Once again, the stock market relies on the Fed in the event of major turmoil. Yet, in today’s inflationary environment investors can no longer count on monetary policy. Time’s choice to name Elon Musk person of the year will be a memorable market top signal. So better hedge your bets.
The U.S. stock market is at an all-time high as evidenced by the S&P 500. Individual investors this year have been pumping record amounts of new money into Equity Exchange Traded Funds (ETFs); after having put no new money into equities over the past decade. (Inflows into equity ETFs have been roughly equal to redemptions from equity mutual funds since 2011).
Corporate America has announced in 2021 a record amount of stock buybacks. Even after the Federal Reserve recently announced it will stop printing new money and start raising interest rates next year, the S&P500 rose.

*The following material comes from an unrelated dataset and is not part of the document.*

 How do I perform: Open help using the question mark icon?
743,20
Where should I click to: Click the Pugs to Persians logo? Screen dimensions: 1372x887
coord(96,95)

My recommendation: Purchase long term puts on Tesla and Bitcoin. Why? The Black Swan is flying and is now pre-ordained to land sometime soon.
As if I have been saying for the past several years in op-eds here on themarket.ch, stocks will keep rising for as long as central banks keep printing money. The primary source for the 2011-2021 bull market has been newly created money chasing relatively fewer assets.
That is now turning the other way. Central bank money printing has been declining since the middle of 2021. By early next year the Federal Reserve will be raising interest rates and redeeming debt instead of printing more dollars.
Wall Street truly believes that if the S&P 500 drops 20% or more in early 2022, the Fed will restart the printing press to protect the stock market. However, if inflation is greater than wage gains, politics would dictate that inflation trumps stock market help.
Historically, as Jim Bianco of Bianco Research points out, the stock market is a lagging indicator of a financial bear market. The leading indicator for financial markets has been government bonds. The U.S. bond market is having one of its worst years in history. The 2-year Treasury bond has had its worst year ever in terms of lower prices (lower prices create higher yields). Hedge funds that leveraged up to buy the 2-year bond have suffered disastrous losses. (Parenthetically, given the amount of leverage held by brokerage firms, if the yield on the 2-year Treasury surges to 3% from around 0.6% today, most brokerage firms will have all their net worth destroyed).
Yes. The 60% of Americans that own houses and stocks have had a great 2021. Americans have received huge amounts of pandemic money from the U.S. government. What we have done with that money has been to buy goods and throw money into the stock market.
Inflation is a monetary phenomenon. Newly printed money to Americans has created a boom in retail spending. That boom in spending has created lots of orders for goods – more orders than there are goods. The supply chain does not have enough capacity to deliver all the goods wanted.
More money chasing relatively fewer goods creates higher prices. Higher prices, all else equal, are called inflation. Even though Wall Street conventional wisdom says this gap between supply and demand will shrink over time and therefore inflation is transitory. The reality is that the gap will not be shrinking anytime soon. What’s worse, imbalances will get higher if the spike in Omicron covid positive tests creates slower economic activity.
Therefore, until the U.S. economy slows, inflation won’t recede.
Remember 40% of Americans do not own homes nor stocks. Given inflation that is growing faster than wages and salaries; those 40% are now making less net take home pay than before.
That 40% is not happy. How do we know? Look at President Biden’s shrinking approval rating. With the 2022 elections now less than a year away, either growing income more rapidly or slowing inflation will become the Democratic battle cry.
Wall Street conventional wisdom believes inflation is transitory, therefore net incomes should rise as the gap between supply and demand shrinks. But if inflation is not transitory, the Democratic battle cry will be: Shrink inflation even if that causes a stock bear market.
What’s more, Wall Street conventional wisdom is that if the stock market starts tanking, the Federal Reserve will ride in to save the day by printing more money. But this Democratic U.S. government cares more about take home pay of the 40% non-home and non-stock owners. Thus, the Fed will not save the day.
The Government bond market, by looking at futures pricing, is predicting three to four rate hikes by the Fed in 2022 up to the mid-term Congressional elections. Higher interest rates, on top of an economy with production bottlenecks and pending greater restrictions on economic activity is likely to lead the U.S. and global economy into a 2023 recession.
In my most recent themarket.ch op-ed I opined that stocks and crypto currencies would keep going up as long as more newly created money was chasing relatively fewer assets. Now that money printing is ending, more assets chasing less money is my definition of a bear market.
Those assets with less or no underlying value as a cash flow generator will go down the most. There are now over 1,400 crypto currencies with a $3+ trillion market value. Tesla by itself has close to a $1 trillion market value – but in reality, generates virtually no cash.
That is why I recommend buying long term puts on Bitcoin and Tesla.